Silky divine varenets. The steps: raw or pasteurized milk is baked for hours until a deep golden skin forms. Lift off the skin and eat it, or save it for later. If you don’t have or don’t want to use an oven, an Instant Pot at 200F for 10 hours works well. Traditionally, this was made when the masonry stove in your house was cooling down.

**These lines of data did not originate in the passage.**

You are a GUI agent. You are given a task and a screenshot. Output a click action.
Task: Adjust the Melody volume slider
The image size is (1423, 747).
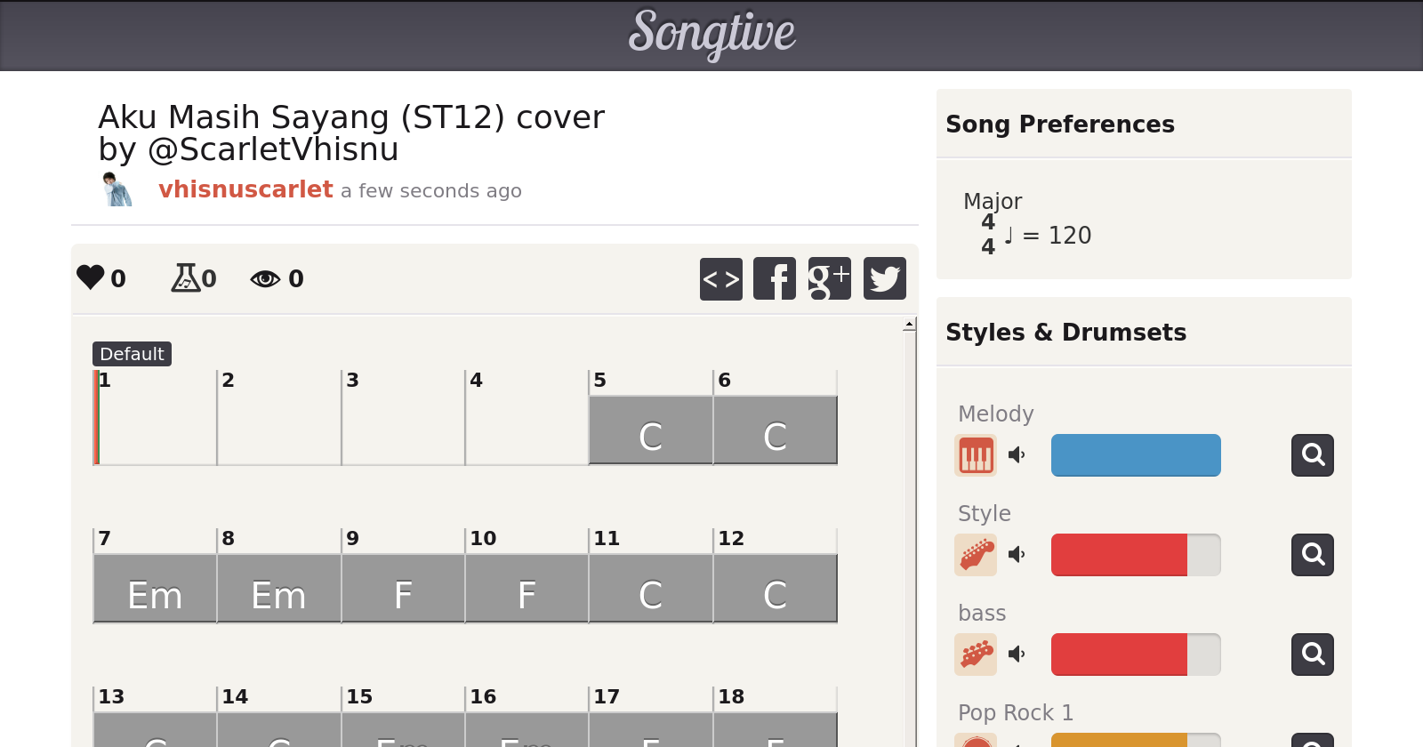pyautogui.click(x=1136, y=455)
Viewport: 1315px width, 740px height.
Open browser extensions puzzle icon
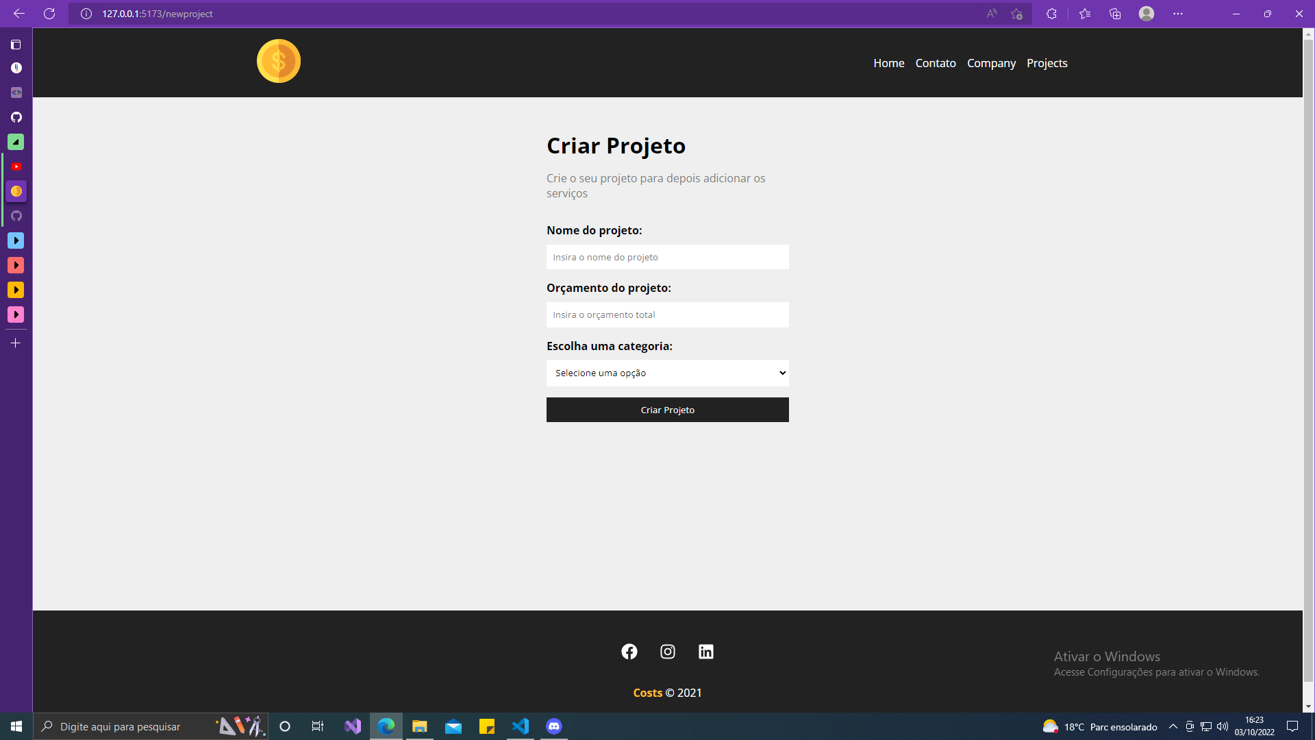(x=1051, y=14)
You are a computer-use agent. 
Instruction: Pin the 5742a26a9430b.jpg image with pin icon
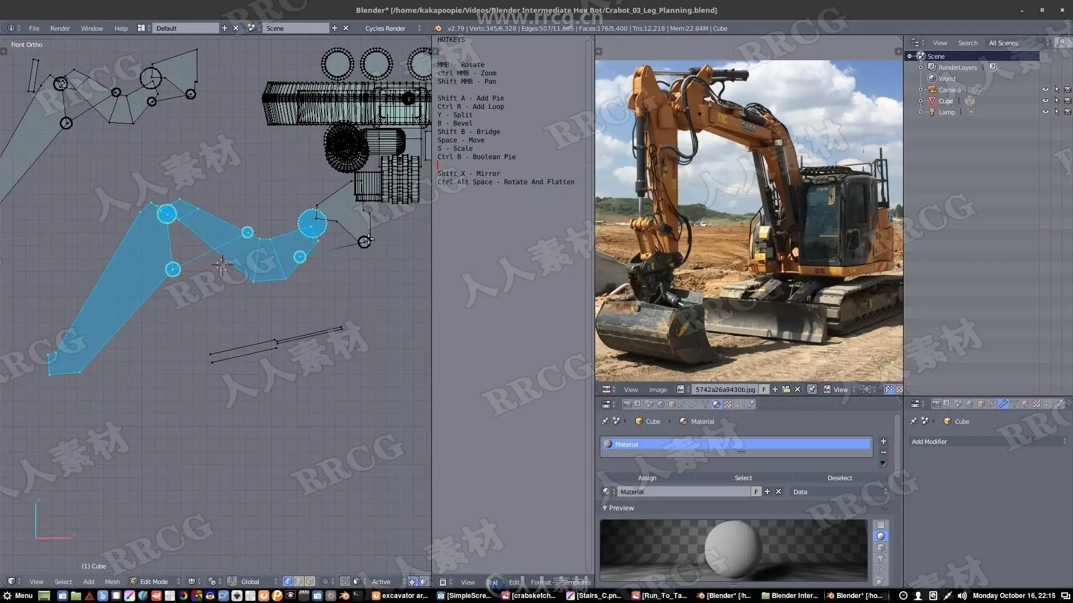click(812, 390)
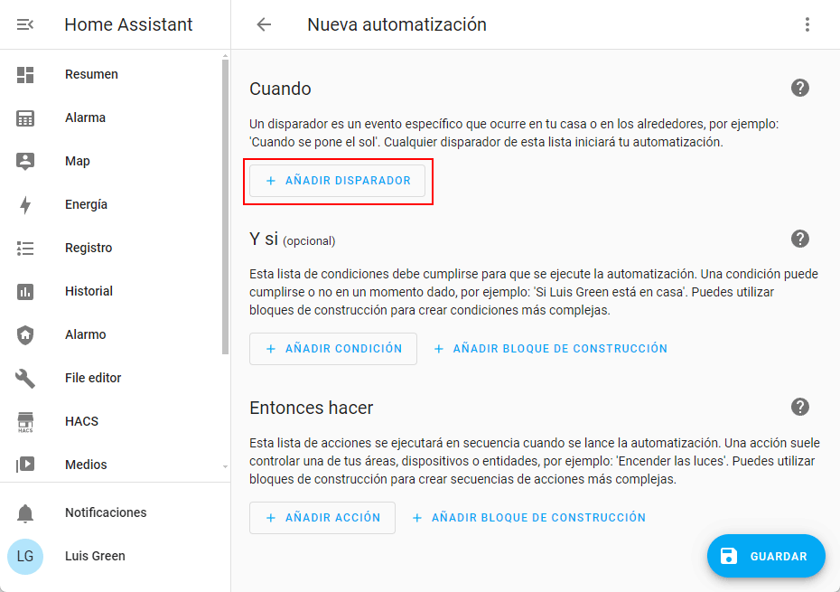Screen dimensions: 840x592
Task: Open help for the Y si section
Action: (799, 239)
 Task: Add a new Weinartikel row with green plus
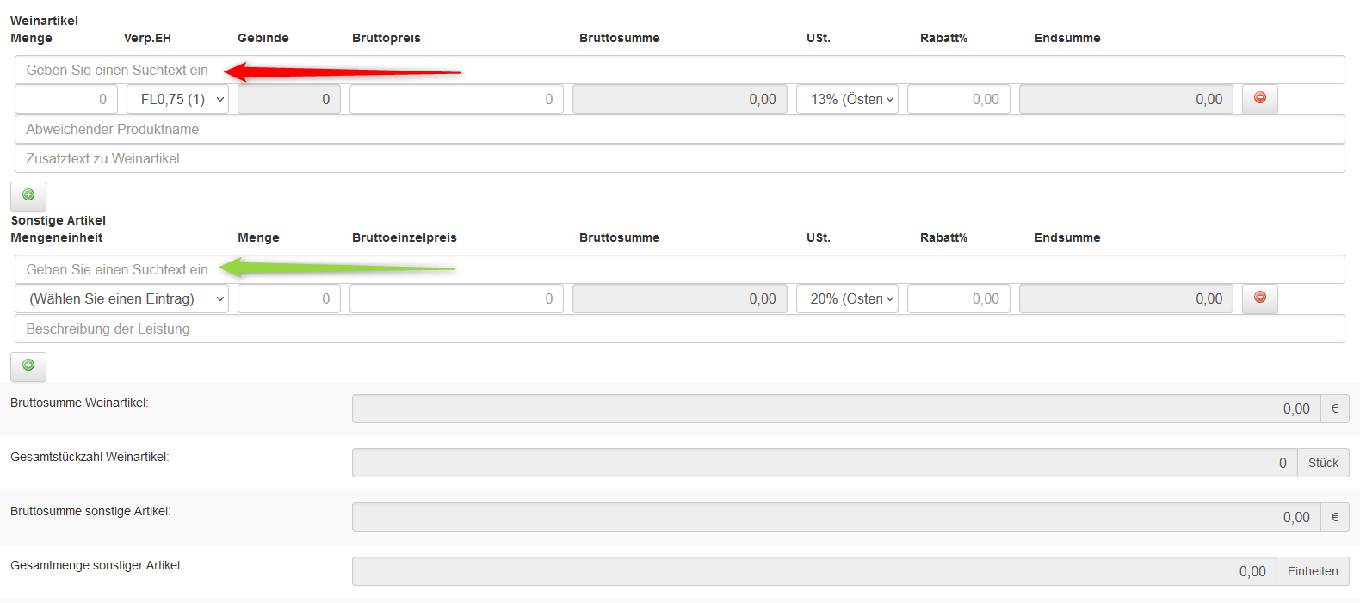click(28, 195)
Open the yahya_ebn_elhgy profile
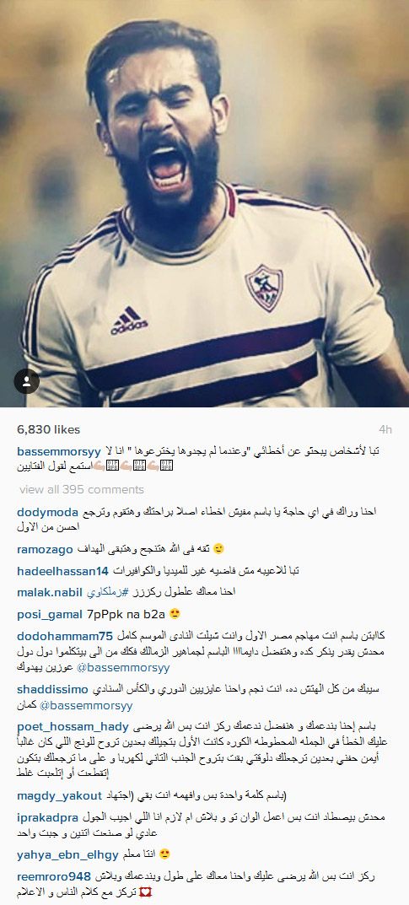Screen dimensions: 409x905 (67, 854)
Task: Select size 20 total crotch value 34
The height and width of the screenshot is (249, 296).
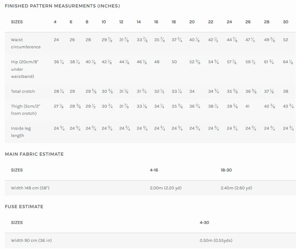Action: (x=192, y=91)
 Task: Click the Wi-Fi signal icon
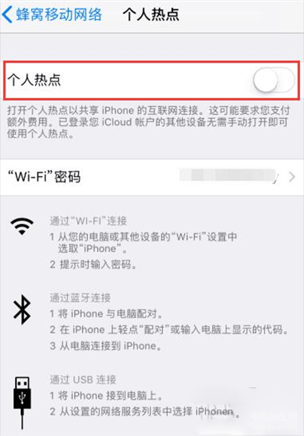22,226
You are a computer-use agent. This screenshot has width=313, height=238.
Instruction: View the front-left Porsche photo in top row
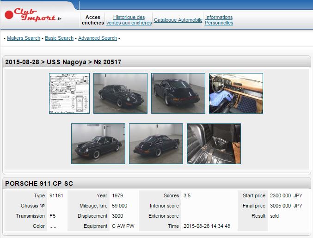point(120,93)
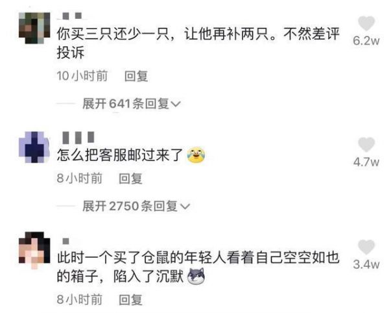The width and height of the screenshot is (389, 313).
Task: Like the comment with 6.2w likes
Action: point(366,23)
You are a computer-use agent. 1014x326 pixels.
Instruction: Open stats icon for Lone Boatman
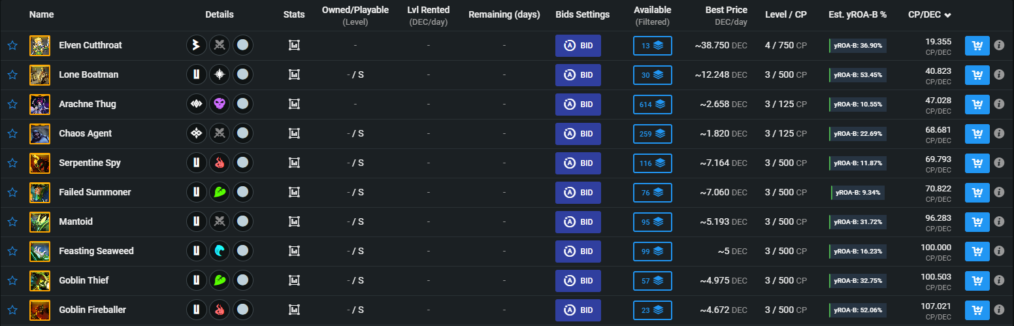pyautogui.click(x=294, y=75)
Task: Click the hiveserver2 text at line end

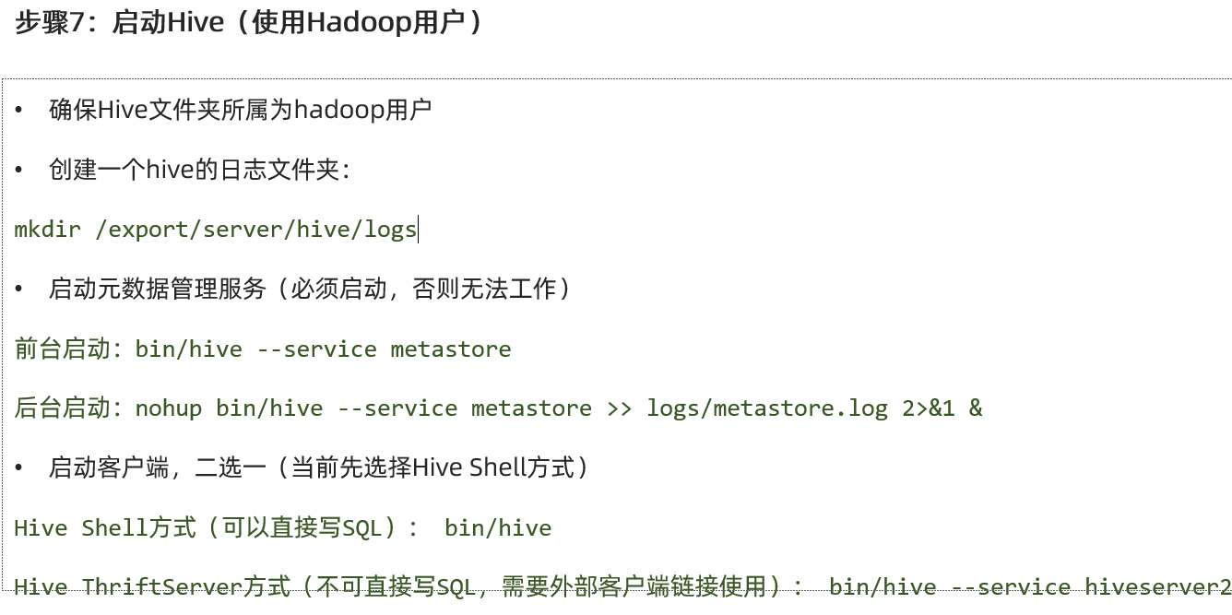Action: 1158,587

Once you have your cooked milk, called топлёное молоко in Russian, cool it down. It then gets inoculated with sour cream, buttermilk or milk kefir. A teaspoon of any of the above added per cup of cooked milk is enough. The milk should be about 110F. Make sure your sour cream has live bacterial cultures – not just enzymes.
The more sour cream you add, the thicker it will be. Inoculate it for 6 to 8 hours exactly like yogurt, although 110F is the ideal temperature for this. Any yogurt maker will do, as will your Instant Pot or any place it can stay warm and covered for 6 to 10 hours at 85F or higher. But try to get it to 110F at least.
The baked down milk you make is never really sweet, but even after chilling down and adding the sour cream starter and inoculating it, it’s also not very sour. Just smooth and tasty. By the way, milk kefir can make this a little grainy and a little more sour, so we always use sour cream or buttermilk.
Eating varenets – actually, drinking it chilled – alone is rarely enough. It is typically eaten with other things as a snack. Sometimes these garnishes go in, or on the varenets.
This is an example of how to take varenets and turn it into riazhenka by adding heavy cream. You can actually just add heavy cream to it when eating it. The contrast in tastes and textures makes this a real joy. But add some heavy cream, about 1/4 cup per cup of baked milk, to make riazhenka. It should be much thicker.
As any cook knows sour cream cultured dairy will not curdle, so we really use it in everything. Using varenets and riazhenka as an alternative to sour cream can add a new taste to everything from salad dressings to smoothies to baked goods.
Quick riazhenka with all the garnishes: heavy cream in a bowl, the milk skins, stewed dried figs, sour cream and of course the tan colored silky smooth, thick and chilled varenets.